必要書類と申請のポイント(観光/商用/親族訪問)
国・目的により必要書類は異なります。以下は実務上の代表例です(査証免除国は在外公館の案内を必ず確認)。
観光(自己手配)
- 旅程表(宿泊先・移動計画)、往復航空券の予約、残高証明(旅費・滞在費の裏付け)
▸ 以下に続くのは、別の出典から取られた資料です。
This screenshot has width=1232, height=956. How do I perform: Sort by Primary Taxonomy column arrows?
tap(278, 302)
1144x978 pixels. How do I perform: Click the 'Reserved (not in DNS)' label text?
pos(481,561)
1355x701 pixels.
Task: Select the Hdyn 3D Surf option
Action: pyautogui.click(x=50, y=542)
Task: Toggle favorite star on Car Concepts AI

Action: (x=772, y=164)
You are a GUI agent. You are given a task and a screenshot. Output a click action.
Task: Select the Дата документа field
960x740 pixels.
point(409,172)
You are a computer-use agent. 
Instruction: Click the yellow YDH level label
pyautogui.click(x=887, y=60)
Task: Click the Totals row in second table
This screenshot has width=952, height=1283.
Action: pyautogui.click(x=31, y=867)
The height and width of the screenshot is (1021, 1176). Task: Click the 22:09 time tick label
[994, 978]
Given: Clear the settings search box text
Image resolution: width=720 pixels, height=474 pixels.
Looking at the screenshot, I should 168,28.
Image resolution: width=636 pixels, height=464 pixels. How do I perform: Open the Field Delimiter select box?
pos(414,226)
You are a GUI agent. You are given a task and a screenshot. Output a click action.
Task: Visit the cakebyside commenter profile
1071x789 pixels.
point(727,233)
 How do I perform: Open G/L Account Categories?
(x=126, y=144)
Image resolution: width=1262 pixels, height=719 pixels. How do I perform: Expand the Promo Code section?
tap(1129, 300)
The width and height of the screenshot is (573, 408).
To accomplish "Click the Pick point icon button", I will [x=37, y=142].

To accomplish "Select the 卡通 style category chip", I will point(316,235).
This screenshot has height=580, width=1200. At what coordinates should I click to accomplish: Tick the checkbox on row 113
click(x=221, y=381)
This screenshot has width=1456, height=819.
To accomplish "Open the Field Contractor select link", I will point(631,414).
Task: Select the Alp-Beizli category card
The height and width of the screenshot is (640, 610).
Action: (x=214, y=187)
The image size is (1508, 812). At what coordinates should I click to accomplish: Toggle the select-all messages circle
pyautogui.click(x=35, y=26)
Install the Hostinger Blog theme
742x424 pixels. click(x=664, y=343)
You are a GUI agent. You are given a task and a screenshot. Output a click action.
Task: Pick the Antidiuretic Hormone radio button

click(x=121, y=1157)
- (招へいがある場合)招へい理由書・身元保証書、招へい人の住民票/課税証明 等
商用(会議・打合せ・展示会等)
- 所属会社の在職証明・派遣辞令、招へい企業の招待状/アポイントメール、往復航空券・宿泊先
- 出張日程・会議案内・展示会出展証明 等(就労に当たらない範囲の説明を明確に)
親族訪問
- 親族関係を示す公的書類(戸籍・出生証明 等)
- 滞在先住所・連絡先、招へい理由書、身元保証(必要に応じて)
入国時・滞在中の注意点
- 目的との整合性:入国審査で旅程・所持金・帰国意思を聞かれることがあります。回答と書類の一貫性が重要。
- 複数回数次ビザ:有効期間内に何度でも入国可ですが、1回の滞在上限は変わりません。実質的な長期滞在は避ける。
- 再入国:短期滞在には在留カードがないため、みなし再入国の制度は使えません。再訪は改めて入国審査/査証が必要。
- 医療・保険:国保加入できないのが一般的。海外旅行保険を手配しておく。
延長はできる?(原則不可/例外)
短期滞在の在留期間更新は原則不可です。やむを得ない人道上の事情(急病・看護・天災・航空便欠航 等)に限り、管轄入管で個別審査となります。予定ありきの延長前提入国は避けましょう。
よくあるグレーゾーンと代替手段
- 報酬のない講演・軽微な登壇:謝礼・旅費が支払われると就労判断に触れる恐れ。内容により短期滞在(商用)/特定活動での整理を検討。
- 作品制作/撮影:販売や広告・スポンサーが絡むと就労に該当し得ます。芸術や興行、企業案件は技人国を検討。
- 無給インターン:実務提供を伴えば無給でも就労判断の可能性。学校経由の特定活動や適切な在留資格へ。
- 留学の下見→長期入学:下見は短期で可。本入学は留学へ切替(原則は一度出国→査証取得)。
FAQ
Q. 短期滞在でアルバイトやリモートワークはできますか? A. 原則不可です。報酬を得る活動は短期滞在の範囲外です。 Q. 90日を超えて滞在したい場合は? A. 原則は一度出国のうえ、目的に合った在留資格(留学・就労・家族滞在 等)で再入国を検討します。 Q. 短期滞在中に在留資格を変更できますか? A. 原則できません。やむを得ない事情がある場合を除き、適切な在留資格での再入国が必要です。 Q. 医療目的の来日は短期滞在で良い? A. 案件により短期滞在(医療目的)や特定活動のスキームがあります。招へい状・支払能力の疎明が重要です。